- [EXERCISE MATERIALS]
• • • • • • •

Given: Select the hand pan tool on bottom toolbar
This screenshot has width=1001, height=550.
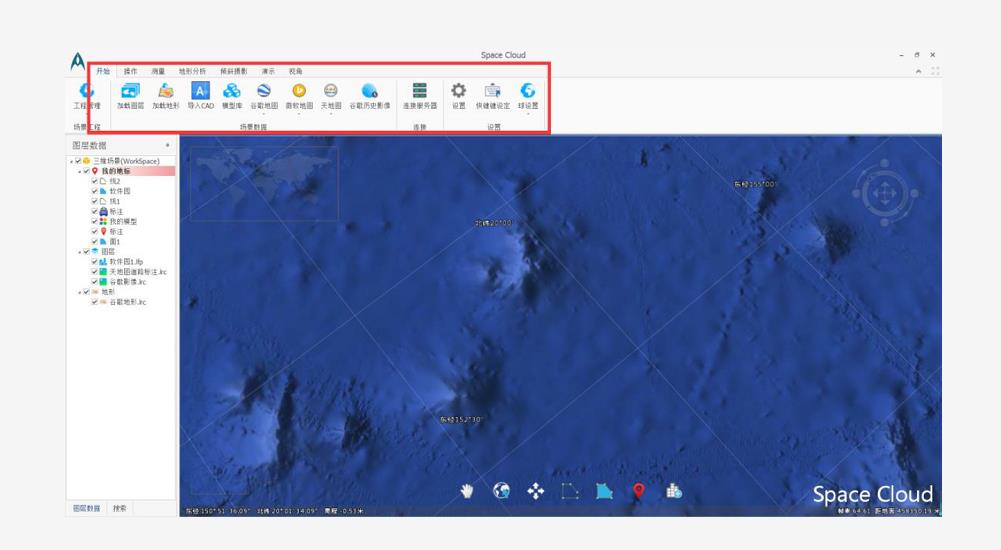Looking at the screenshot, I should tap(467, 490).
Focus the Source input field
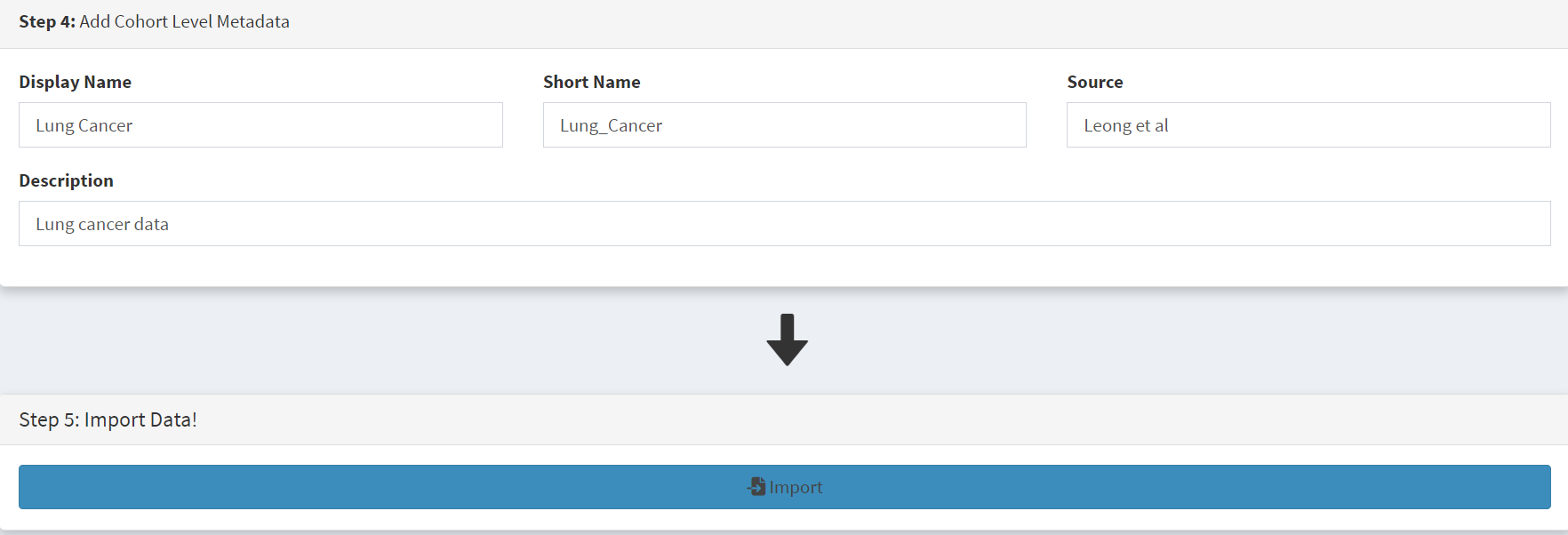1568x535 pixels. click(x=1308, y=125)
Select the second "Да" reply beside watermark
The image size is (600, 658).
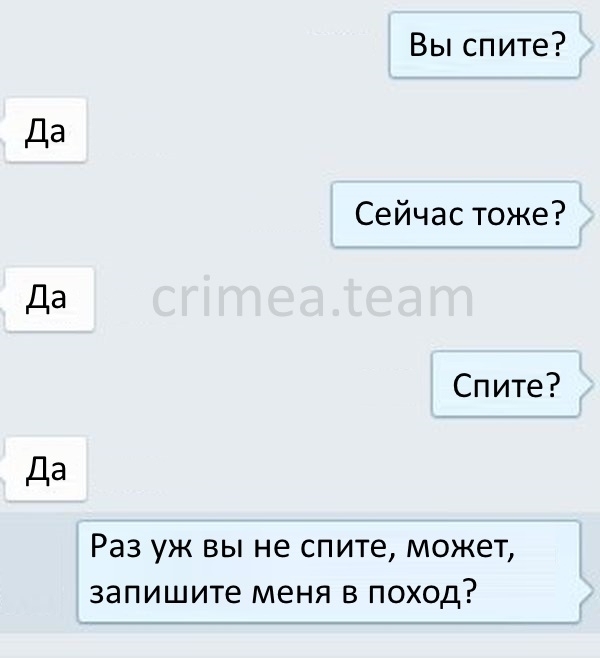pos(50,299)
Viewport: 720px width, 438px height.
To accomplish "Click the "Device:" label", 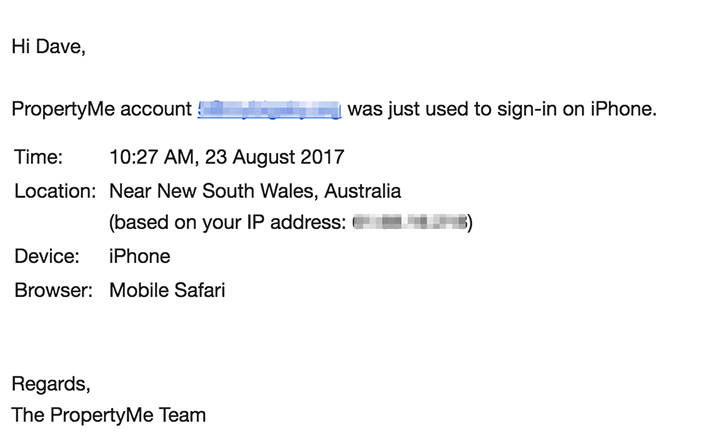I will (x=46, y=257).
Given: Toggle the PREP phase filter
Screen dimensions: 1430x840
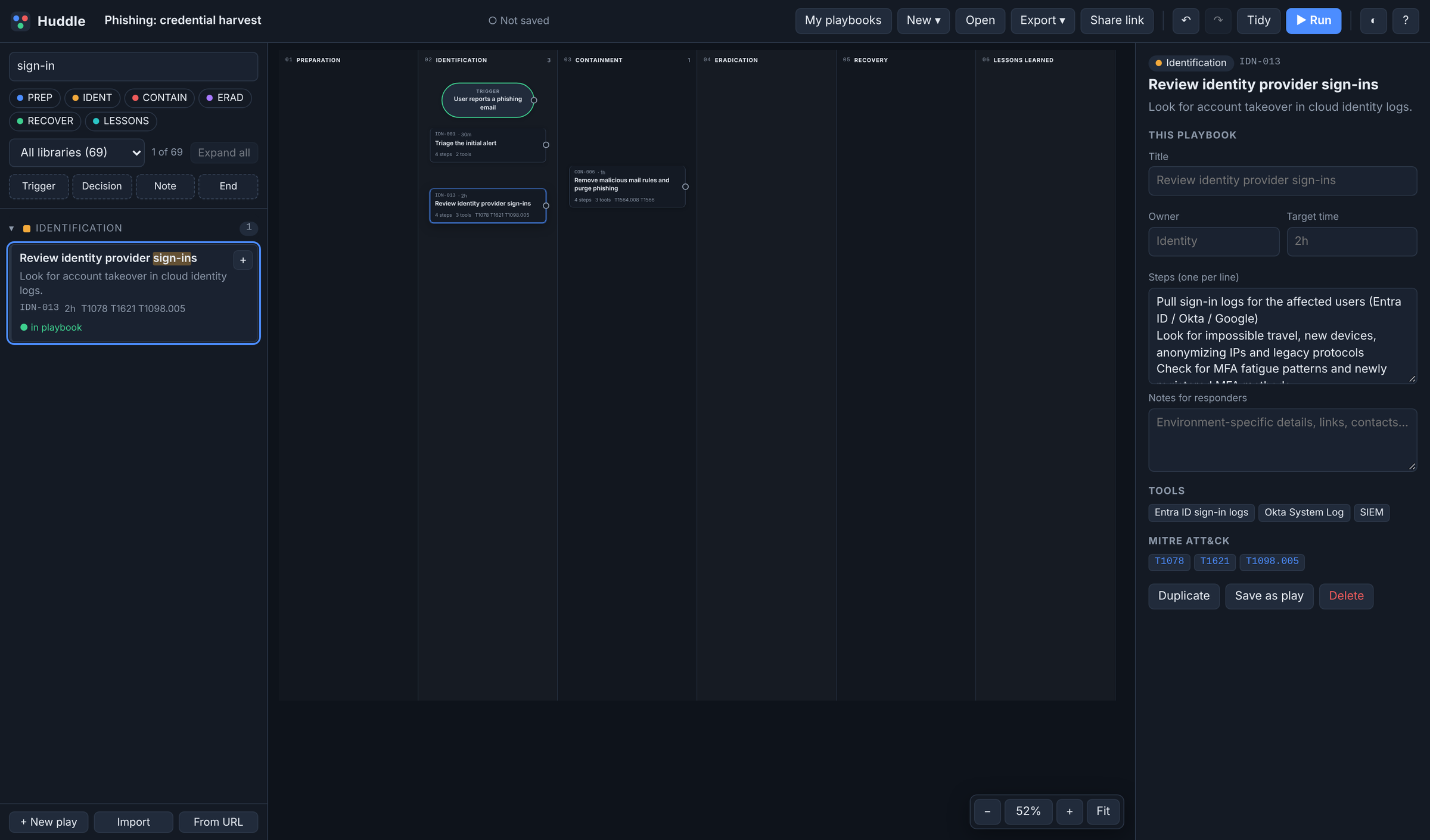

• • • • • • •

- [WHAT NEEDS TO BE DONE] Gather every line of the rows above that contains the string "width", and copy each one in full. Letter case counts when matching.

- [SOLVED PROBLEM]
This screenshot has width=1001, height=550.
Viewport: 720px width, 438px height.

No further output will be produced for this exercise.